Vie éternelle (1) du romancier suisse allemand Hermann Ingold pourrait être qualifié de kafkaïen, si le qualificatif n’était pas si galvaudé. Un de ces livres rares auquel il faudra du temps pour imposer la splendeur nue. Avec son ironie meurtrie et sa mélancolie abyssale Felix Philipp Ingold s’est hissé d’emblée au niveau des maîtres de la déréliction. Hermann Ingold (1913-1942) est un parent de l’auteur. Obscur bibliothécaire à l’université de Bâle, il mène avec une obstination déconcertante une existence sans éclat. Felix Philipp Ingold, fasciné par ce personnage étrange, a décidé de mener une enquête, mi-littéraire, mi-philosophique, pour comprendre comment un homme peut tisser la toile de ses défaites, comment un homme peut aspirer à être effacé comme un mot qu’on gomme. Pour résoudre cette énigme existentielle, des bribes de sa vie nous sont rapportées par le Narrateur. Un jour Ingold décide de consulter une voyante. Mais l’avenir de l’intéresse pas, il veut la vérité sur son passé, savoir enfin d’où il vient : « Comment tout cela a commencé ». Car qu’est la mort pour celui qui ne sait d’où il vient, demande le Narrateur. La voyante s’obstine à vouloir scruter l’avenir: « Comment tout cela se termine, voilà qui est beaucoup plus important, seule la fin nous libère… » Ingold est déçu, il paye et s’en va, « A quoi bon »? « Mauvaise chance! » lui lance la voyante et l’écrivain de conclure: « Mais quelle bonne chance aurait-elle pu lui prédire. » Hermann Ingold n’est « presque rien, presque personne ». Il cultive un désespoir serein, s’attendant toujours au pire et se bornant à des délassements frivoles, mots croisés, jeu d’échecs, certaines spéculations mathématiques sans portée réelle, le russe qu’il apprend dans un manuel de grammaire. Il attend la fin, la mort, avec passivité, dans une sorte de résignation fataliste.

_Lignes de données_.

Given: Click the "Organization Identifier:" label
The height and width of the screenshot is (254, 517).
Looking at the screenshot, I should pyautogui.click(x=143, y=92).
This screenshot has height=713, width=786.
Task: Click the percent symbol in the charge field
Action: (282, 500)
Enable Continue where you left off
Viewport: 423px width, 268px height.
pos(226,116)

_Consigne de travail 1_.
Selon l'extrait sur Hermann Ingold, à quels délassements frivoles se borne-t-il ? Citez-les tous.
_Consigne de travail 2_.
Traduisez en anglais la phrase suivante de l'extrait sur Hermann Ingold : « Obscur bibliothécaire à l’université de Bâle, il mène avec une obstination déconcertante une existence sans éclat. »
_Consigne de travail 3_.
D'après l'extrait sur Hermann Ingold, qui décide-t-il un jour de consulter ?

_Résultat de l'exercice 1_.
- les mots croisés
- le jeu d'échecs
- certaines spéculations mathématiques sans portée réelle
- le russe, qu'il apprend dans un manuel de grammaire

_Résultat de l'exercice 2_.
An obscure librarian at the University of Basel, he leads an unremarkable existence with disconcerting obstinacy.

_Résultat de l'exercice 3_.
Une voyante.